Exercise aim: Set down all of the records exactly.

──────────────────────────────

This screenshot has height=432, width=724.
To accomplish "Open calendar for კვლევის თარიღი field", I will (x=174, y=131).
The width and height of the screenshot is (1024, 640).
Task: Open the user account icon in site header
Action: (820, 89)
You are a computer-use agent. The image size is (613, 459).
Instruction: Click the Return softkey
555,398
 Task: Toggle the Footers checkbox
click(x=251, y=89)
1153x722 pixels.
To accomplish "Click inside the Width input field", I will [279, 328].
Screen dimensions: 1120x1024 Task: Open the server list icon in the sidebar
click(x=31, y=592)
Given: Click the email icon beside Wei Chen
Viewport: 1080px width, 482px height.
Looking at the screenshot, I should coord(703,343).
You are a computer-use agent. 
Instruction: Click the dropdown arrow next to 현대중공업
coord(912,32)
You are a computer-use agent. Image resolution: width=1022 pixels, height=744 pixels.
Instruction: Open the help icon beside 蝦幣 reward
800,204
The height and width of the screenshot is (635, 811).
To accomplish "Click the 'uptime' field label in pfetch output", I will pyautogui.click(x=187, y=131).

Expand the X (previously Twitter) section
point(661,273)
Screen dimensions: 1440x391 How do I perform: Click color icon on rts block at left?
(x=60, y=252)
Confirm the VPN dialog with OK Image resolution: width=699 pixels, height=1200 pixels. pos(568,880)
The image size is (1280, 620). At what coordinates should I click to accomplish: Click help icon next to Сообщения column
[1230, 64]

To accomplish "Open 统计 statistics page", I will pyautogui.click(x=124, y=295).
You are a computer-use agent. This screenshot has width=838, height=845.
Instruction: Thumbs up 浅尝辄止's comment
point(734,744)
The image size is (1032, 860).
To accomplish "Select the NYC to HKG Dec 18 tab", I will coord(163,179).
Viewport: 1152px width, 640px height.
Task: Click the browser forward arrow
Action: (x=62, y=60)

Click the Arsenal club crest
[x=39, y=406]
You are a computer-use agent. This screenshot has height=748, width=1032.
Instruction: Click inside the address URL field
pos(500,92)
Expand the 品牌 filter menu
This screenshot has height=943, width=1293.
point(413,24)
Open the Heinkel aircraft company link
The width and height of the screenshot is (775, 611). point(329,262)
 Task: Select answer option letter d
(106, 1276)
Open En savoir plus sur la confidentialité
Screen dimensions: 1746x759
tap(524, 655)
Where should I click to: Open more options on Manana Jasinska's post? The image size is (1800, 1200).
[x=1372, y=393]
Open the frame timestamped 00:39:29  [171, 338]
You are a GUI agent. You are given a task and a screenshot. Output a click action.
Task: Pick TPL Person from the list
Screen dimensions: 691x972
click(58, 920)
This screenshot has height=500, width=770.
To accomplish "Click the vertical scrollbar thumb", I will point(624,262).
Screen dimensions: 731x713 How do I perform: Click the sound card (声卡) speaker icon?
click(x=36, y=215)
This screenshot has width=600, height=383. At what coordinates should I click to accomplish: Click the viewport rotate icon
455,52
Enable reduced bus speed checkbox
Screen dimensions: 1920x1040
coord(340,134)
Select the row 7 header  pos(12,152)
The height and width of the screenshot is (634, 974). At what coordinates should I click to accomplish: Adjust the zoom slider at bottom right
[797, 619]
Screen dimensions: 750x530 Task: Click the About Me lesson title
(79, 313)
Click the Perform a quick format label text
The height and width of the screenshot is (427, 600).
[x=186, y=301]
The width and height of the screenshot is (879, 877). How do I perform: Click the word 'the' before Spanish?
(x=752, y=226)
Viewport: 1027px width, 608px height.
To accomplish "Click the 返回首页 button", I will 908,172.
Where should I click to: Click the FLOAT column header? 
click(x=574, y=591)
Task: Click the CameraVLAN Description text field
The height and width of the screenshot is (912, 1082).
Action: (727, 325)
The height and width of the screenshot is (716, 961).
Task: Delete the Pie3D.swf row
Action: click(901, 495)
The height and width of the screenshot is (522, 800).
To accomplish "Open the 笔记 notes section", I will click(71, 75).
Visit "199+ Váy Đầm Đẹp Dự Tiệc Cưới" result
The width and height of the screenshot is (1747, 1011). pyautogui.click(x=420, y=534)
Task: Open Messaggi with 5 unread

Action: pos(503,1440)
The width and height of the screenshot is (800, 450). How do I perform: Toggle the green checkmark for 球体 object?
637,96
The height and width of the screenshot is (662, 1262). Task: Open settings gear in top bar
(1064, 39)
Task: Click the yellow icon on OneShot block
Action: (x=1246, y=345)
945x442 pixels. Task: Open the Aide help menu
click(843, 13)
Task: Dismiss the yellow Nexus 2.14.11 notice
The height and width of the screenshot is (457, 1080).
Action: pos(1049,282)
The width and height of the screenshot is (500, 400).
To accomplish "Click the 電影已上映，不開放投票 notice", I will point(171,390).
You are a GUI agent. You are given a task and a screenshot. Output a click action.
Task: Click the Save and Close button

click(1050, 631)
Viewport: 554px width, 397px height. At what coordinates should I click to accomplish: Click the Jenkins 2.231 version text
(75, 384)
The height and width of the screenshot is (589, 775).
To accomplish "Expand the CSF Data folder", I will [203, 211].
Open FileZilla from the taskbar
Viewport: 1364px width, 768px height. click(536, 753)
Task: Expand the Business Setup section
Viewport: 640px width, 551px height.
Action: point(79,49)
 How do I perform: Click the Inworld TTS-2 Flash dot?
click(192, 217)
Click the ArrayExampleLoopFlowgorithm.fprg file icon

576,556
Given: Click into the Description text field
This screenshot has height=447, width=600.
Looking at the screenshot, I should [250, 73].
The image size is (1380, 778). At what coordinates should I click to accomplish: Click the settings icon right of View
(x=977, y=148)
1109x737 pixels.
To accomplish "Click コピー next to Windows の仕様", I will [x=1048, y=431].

──────────────────────────────

Result of this exercise:
This screenshot has height=432, width=724.
To accomplish "Open calendar for კვლევის თარიღი field", I will (x=174, y=131).
The width and height of the screenshot is (1024, 640).
Task: Open the user account icon in site header
Action: (820, 89)
You are a computer-use agent. The image size is (613, 459).
Instruction: Click the Return softkey
555,398
 Task: Toggle the Footers checkbox
click(x=251, y=89)
1153x722 pixels.
To accomplish "Click inside the Width input field", I will [279, 328].
Screen dimensions: 1120x1024 Task: Open the server list icon in the sidebar
click(x=31, y=592)
Given: Click the email icon beside Wei Chen
Viewport: 1080px width, 482px height.
Looking at the screenshot, I should coord(703,343).
You are a computer-use agent. 
Instruction: Click the dropdown arrow next to 현대중공업
coord(912,32)
You are a computer-use agent. Image resolution: width=1022 pixels, height=744 pixels.
Instruction: Open the help icon beside 蝦幣 reward
800,204
The height and width of the screenshot is (635, 811).
To accomplish "Click the 'uptime' field label in pfetch output", I will pyautogui.click(x=187, y=131).

Expand the X (previously Twitter) section
point(661,273)
Screen dimensions: 1440x391 How do I perform: Click color icon on rts block at left?
(x=60, y=252)
Confirm the VPN dialog with OK Image resolution: width=699 pixels, height=1200 pixels. pos(568,880)
The image size is (1280, 620). At what coordinates should I click to accomplish: Click help icon next to Сообщения column
[1230, 64]

To accomplish "Open 统计 statistics page", I will pyautogui.click(x=124, y=295).
You are a computer-use agent. This screenshot has width=838, height=845.
Instruction: Thumbs up 浅尝辄止's comment
point(734,744)
The image size is (1032, 860).
To accomplish "Select the NYC to HKG Dec 18 tab", I will coord(163,179).
Viewport: 1152px width, 640px height.
Task: Click the browser forward arrow
Action: (x=62, y=60)

Click the Arsenal club crest
[x=39, y=406]
You are a computer-use agent. This screenshot has height=748, width=1032.
Instruction: Click inside the address URL field
pos(500,92)
Expand the 品牌 filter menu
This screenshot has height=943, width=1293.
point(413,24)
Open the Heinkel aircraft company link
The width and height of the screenshot is (775, 611). point(329,262)
 Task: Select answer option letter d
(106, 1276)
Open En savoir plus sur la confidentialité
Screen dimensions: 1746x759
tap(524, 655)
Where should I click to: Open more options on Manana Jasinska's post? The image size is (1800, 1200).
[x=1372, y=393]
Open the frame timestamped 00:39:29  [171, 338]
You are a GUI agent. You are given a task and a screenshot. Output a click action.
Task: Pick TPL Person from the list
Screen dimensions: 691x972
click(58, 920)
This screenshot has height=500, width=770.
To accomplish "Click the vertical scrollbar thumb", I will point(624,262).
Screen dimensions: 731x713 How do I perform: Click the sound card (声卡) speaker icon?
click(x=36, y=215)
This screenshot has width=600, height=383. At what coordinates should I click to accomplish: Click the viewport rotate icon
455,52
Enable reduced bus speed checkbox
Screen dimensions: 1920x1040
coord(340,134)
Select the row 7 header  pos(12,152)
The height and width of the screenshot is (634, 974). At what coordinates should I click to accomplish: Adjust the zoom slider at bottom right
[797, 619]
Screen dimensions: 750x530 Task: Click the About Me lesson title
(79, 313)
Click the Perform a quick format label text
The height and width of the screenshot is (427, 600).
[x=186, y=301]
The width and height of the screenshot is (879, 877). How do I perform: Click the word 'the' before Spanish?
(x=752, y=226)
Viewport: 1027px width, 608px height.
To accomplish "Click the 返回首页 button", I will 908,172.
Where should I click to: Click the FLOAT column header? 
click(x=574, y=591)
Task: Click the CameraVLAN Description text field
The height and width of the screenshot is (912, 1082).
Action: (727, 325)
The height and width of the screenshot is (716, 961).
Task: Delete the Pie3D.swf row
Action: click(901, 495)
The height and width of the screenshot is (522, 800).
To accomplish "Open the 笔记 notes section", I will click(71, 75).
Visit "199+ Váy Đầm Đẹp Dự Tiệc Cưới" result
The width and height of the screenshot is (1747, 1011). pyautogui.click(x=420, y=534)
Task: Open Messaggi with 5 unread

Action: pos(503,1440)
The width and height of the screenshot is (800, 450). How do I perform: Toggle the green checkmark for 球体 object?
637,96
The height and width of the screenshot is (662, 1262). Task: Open settings gear in top bar
(1064, 39)
Task: Click the yellow icon on OneShot block
Action: (x=1246, y=345)
945x442 pixels. Task: Open the Aide help menu
click(843, 13)
Task: Dismiss the yellow Nexus 2.14.11 notice
The height and width of the screenshot is (457, 1080).
Action: pos(1049,282)
The width and height of the screenshot is (500, 400).
To accomplish "Click the 電影已上映，不開放投票 notice", I will point(171,390).
You are a GUI agent. You are given a task and a screenshot. Output a click action.
Task: Click the Save and Close button

click(1050, 631)
Viewport: 554px width, 397px height. At what coordinates should I click to accomplish: Click the Jenkins 2.231 version text
(75, 384)
The height and width of the screenshot is (589, 775).
To accomplish "Expand the CSF Data folder", I will [203, 211].
Open FileZilla from the taskbar
Viewport: 1364px width, 768px height. click(536, 753)
Task: Expand the Business Setup section
Viewport: 640px width, 551px height.
Action: point(79,49)
 How do I perform: Click the Inworld TTS-2 Flash dot?
click(192, 217)
Click the ArrayExampleLoopFlowgorithm.fprg file icon

576,556
Given: Click into the Description text field
This screenshot has height=447, width=600.
Looking at the screenshot, I should [250, 73].
The image size is (1380, 778). At what coordinates should I click to accomplish: Click the settings icon right of View
(x=977, y=148)
1109x737 pixels.
To accomplish "Click コピー next to Windows の仕様", I will [x=1048, y=431].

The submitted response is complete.